#### Assignment A
Reproduce the shingles guidance from "Admission Criteria" up to and including "CNS involvement (including vasculitis)", substituting "Sensitivity to light" for "Photophobia".
#### Assignment B
Write a continuation of the shingles guidance that picks up after its final sentence.

#### Document excerpt
NICE CKS Shingles. Last revised Nov 2024.

NICE CKS Post-herpetic neuralgia. Last revised: Aug 2024.

Guidelines

Investigation and Diagnosis

Clinical diagnosis – based on typical clinical features.

Clinical Features

  • Prodromal phase of 2-3 days
    • Pain in the affected dermatome
    • Abnormal skin sensations (e.g. pruritus, paraesthesia, dysesthesia, numbness)

 

  • Unilateral painful rash in a dermatomal distribution (does not cross midline)
    • Erythematous maculopapular rash for 1-2 days
    • → Vesicles for 3-4 days
    • → Pustules within 1 week
    • → Ulceration and crusting after 3-5 days
    • → Healing over 2-4 weeks, often with scarring and permanent pigmentation

Management

Admission Criteria

Admit or seek immediate specialist advice if ANY of the following:

  • Immunocompromised (severely immunocompromised adult / immunocompromised children)
  • Shingles in the ophthalmic distribution of CN V, especially those with:
    • Hutchinson’s sign (rash on the nose, representing the dermatome of the nasociliary nerve, is associated with a high complication rate.)
    • Eye pain
    • Photophobia
    • Reduced corneal sensitivity
    • Visual impairment
    • An unexplained red eye
  • Head and neck involved (esp. in elderly people)
  • Signs of visceral / CNS involvement (including vasculitis)
  • Haemorrhagic / necrotic lesions, multisegmental involvement, aberrant vesicles/satellite lesions, mucosal involvement or generalised herpes zoster.

General Advice / Conservative Management

Advise that shingles is infectious until all vesicles have crusted over (~7 days after rash onset).

#### Dataset excerpts

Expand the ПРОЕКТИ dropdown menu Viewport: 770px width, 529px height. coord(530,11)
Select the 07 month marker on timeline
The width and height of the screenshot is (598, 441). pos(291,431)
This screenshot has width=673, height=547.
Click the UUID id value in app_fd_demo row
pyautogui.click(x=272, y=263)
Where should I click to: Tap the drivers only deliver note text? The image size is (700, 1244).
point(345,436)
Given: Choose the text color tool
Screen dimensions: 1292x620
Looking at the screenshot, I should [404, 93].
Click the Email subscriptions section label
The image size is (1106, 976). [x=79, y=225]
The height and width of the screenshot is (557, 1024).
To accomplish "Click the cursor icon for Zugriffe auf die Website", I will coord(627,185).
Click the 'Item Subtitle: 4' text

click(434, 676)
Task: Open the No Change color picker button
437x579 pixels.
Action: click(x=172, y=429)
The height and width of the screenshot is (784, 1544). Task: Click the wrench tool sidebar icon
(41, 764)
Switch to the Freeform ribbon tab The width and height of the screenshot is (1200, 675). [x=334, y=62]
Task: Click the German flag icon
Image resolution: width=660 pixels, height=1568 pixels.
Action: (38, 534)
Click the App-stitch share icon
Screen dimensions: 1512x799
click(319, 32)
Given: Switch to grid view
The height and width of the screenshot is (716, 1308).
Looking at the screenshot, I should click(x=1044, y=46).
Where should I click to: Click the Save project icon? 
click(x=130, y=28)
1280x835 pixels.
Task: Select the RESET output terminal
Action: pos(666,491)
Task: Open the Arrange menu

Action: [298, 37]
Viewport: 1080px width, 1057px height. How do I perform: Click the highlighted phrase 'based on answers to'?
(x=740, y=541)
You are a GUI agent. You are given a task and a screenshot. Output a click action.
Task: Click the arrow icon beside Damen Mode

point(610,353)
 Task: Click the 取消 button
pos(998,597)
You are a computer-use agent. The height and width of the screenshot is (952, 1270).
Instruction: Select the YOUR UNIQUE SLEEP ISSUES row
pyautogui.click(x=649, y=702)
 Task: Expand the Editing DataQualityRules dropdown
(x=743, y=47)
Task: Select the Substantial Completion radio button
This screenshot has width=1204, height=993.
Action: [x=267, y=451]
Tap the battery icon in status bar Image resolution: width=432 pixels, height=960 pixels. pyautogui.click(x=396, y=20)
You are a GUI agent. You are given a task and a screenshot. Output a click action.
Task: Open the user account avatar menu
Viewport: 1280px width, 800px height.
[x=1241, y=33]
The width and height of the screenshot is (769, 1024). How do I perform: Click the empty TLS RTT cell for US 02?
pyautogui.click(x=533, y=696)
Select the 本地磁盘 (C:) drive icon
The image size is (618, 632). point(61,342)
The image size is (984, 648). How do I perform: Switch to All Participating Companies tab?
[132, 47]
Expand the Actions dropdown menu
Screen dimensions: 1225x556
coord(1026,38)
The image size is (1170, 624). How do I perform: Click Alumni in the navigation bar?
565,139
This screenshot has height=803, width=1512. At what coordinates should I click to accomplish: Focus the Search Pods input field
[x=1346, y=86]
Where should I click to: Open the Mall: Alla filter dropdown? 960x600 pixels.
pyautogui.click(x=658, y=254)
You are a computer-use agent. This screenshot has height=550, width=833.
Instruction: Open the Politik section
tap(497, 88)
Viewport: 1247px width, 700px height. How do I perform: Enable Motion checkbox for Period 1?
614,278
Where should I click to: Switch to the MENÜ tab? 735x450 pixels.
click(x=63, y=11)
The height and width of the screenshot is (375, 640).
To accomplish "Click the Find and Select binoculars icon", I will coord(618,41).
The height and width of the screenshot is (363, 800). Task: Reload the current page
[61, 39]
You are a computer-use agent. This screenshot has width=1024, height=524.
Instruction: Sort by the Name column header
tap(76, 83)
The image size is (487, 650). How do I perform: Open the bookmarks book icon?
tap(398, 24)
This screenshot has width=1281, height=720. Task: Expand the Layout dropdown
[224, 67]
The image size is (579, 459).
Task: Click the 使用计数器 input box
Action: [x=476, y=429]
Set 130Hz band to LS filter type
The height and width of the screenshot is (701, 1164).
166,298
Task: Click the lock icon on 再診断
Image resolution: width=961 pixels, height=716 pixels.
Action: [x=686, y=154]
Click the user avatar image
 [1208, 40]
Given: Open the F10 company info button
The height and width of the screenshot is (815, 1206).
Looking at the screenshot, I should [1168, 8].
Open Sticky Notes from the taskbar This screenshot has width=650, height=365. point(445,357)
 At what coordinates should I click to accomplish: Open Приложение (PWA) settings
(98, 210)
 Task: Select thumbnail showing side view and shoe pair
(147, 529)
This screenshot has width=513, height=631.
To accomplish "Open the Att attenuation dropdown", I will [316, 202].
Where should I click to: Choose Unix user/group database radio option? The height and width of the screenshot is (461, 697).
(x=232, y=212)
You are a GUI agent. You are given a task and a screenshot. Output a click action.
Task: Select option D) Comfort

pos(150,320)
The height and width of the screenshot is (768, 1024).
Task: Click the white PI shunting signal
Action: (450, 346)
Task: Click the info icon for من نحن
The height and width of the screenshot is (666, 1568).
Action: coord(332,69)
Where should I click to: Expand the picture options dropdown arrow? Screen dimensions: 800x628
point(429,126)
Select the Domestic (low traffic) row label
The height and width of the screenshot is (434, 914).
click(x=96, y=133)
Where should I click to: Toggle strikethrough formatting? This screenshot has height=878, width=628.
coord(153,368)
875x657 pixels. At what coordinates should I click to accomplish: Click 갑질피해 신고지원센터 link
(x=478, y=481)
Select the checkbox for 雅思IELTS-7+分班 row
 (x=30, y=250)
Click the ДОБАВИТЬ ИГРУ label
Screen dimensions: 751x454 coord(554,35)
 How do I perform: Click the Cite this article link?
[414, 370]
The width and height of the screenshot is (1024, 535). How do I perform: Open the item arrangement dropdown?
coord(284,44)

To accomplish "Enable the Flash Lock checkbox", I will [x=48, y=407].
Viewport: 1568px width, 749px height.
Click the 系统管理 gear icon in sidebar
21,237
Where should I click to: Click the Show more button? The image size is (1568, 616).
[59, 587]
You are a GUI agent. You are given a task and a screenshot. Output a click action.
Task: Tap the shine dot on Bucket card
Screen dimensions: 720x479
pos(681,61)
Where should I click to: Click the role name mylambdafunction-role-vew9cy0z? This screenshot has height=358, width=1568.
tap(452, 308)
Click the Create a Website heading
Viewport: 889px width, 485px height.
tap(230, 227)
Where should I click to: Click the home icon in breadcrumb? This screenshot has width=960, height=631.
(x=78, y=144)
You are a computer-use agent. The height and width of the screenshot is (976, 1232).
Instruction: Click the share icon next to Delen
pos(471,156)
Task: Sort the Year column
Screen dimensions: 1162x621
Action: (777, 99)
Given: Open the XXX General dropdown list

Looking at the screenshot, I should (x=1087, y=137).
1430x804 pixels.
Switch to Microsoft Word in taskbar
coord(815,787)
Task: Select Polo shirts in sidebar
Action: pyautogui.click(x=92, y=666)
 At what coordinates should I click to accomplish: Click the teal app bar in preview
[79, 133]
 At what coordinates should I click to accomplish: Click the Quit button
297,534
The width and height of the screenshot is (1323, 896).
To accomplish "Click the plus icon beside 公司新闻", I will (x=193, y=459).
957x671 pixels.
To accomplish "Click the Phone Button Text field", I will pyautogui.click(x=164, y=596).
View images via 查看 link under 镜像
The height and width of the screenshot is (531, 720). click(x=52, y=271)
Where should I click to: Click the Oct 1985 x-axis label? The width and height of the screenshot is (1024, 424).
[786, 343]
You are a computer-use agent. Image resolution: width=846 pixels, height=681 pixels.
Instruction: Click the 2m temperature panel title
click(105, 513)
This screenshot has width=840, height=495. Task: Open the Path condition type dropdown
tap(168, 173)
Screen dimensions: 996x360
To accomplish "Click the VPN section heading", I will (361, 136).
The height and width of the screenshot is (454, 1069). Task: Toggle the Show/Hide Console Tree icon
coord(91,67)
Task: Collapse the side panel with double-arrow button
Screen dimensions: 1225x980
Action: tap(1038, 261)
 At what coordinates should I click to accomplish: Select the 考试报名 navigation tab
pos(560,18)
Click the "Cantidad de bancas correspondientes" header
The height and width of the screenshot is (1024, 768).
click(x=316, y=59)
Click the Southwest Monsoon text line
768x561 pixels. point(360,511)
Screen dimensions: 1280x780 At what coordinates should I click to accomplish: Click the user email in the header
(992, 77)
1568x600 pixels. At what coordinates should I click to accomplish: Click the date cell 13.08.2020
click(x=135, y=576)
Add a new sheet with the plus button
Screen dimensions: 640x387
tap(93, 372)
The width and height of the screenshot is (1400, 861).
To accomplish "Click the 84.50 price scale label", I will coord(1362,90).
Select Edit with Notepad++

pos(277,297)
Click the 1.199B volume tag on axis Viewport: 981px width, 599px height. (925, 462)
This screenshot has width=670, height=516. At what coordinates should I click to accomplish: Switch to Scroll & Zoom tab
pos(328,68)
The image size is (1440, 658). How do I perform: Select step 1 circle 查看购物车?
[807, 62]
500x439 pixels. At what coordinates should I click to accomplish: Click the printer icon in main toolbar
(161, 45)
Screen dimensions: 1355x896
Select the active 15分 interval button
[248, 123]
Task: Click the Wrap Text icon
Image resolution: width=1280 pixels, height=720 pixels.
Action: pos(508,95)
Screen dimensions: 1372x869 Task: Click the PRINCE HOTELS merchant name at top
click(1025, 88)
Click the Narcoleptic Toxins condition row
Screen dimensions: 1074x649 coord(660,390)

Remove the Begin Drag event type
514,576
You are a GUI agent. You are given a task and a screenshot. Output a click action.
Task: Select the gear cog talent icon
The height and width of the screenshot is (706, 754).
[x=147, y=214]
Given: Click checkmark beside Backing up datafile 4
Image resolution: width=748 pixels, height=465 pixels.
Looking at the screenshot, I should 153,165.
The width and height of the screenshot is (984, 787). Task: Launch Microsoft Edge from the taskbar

#### Exercise output A
Admission Criteria

Admit or seek immediate specialist advice if ANY of the following:

  • Immunocompromised (severely immunocompromised adult / immunocompromised children)
  • Shingles in the ophthalmic distribution of CN V, especially those with:
    • Hutchinson’s sign (rash on the nose, representing the dermatome of the nasociliary nerve, is associated with a high complication rate.)
    • Eye pain
    • Sensitivity to light
    • Reduced corneal sensitivity
    • Visual impairment
    • An unexplained red eye
  • Head and neck involved (esp. in elderly people)
  • Signs of visceral / CNS involvement (including vasculitis)

#### Exercise output B
  • Patient should avoid work / school / daycare if the rash is weeping and cannot be covered

Measures to prevent transmission:

  • Avoid skin contact with people at high risk of complications 
  • Avoid sharing clothes and towels
  • Wash their hands often

Skin / rash care measures:

  • Avoid touching / scratching the rash
  • Avoid using topical antibiotics and adhesive dressing
  • Keep rash clean and dry to reduce risk of bacterial superinfection
  • Wear loose-fitting clothes
  • Cover lesions that are not under clothes if it is still weeping

Pain Management

Scenario Management
Mild to moderate pain Paracetamol or NSAID +/- Weak opioid
Moderate to severe pain Neuropathic pain drugs:
  • Amitriptyline
  • Duloxetine
  • Pregabalin
  • Gabapentin

+ Consider adjunctive oral steroids  (only if immunocompetent and given in combination with antivirals)

If oral treatment is not appropriate (+ localised neuropathic pain) Topical capsaicin cream
NICE CKS provides a separate guideline for the management of post-herpetic neuralgia (pain persisting ≥3 months after the rash), which is broadly similar to the approach outlined above but places greater emphasis on neuropathic agents and specialist referral for persistent pain. In both cases, mild to moderate pain should initially be managed with simple analgesia (e.g., paracetamol) ± weak opioids, while neuropathic agents are reserved for pain refractory to simple analgesia or moderate to severe pain in the acute setting.

Anti-Viral Therapy

Indications for antiviral therapy (any of the following):

  • Immunocompromised
  • >50 y/o
  • Non-truncal involvement
  • Moderate / severe pain
  • Presence of predisposing skin conditions

Antiviral therapy should not be offered to immunocompetent children.

Choice of anti-viral therapy:

  • 1st line: oral aciclovir / valaciclovir / famciclovir for 7 days
  • To be started within 72 hours of rash onset (if not possible, consider up to 1 week after rash onset)

 

Benefits of oral antivirals in shingles: [Ref]

  • Hasten the resolution of skin lesions & reduce the formation of new lesions
  • Decrease viral shedding (although do NOT prevent transmission; still contagious)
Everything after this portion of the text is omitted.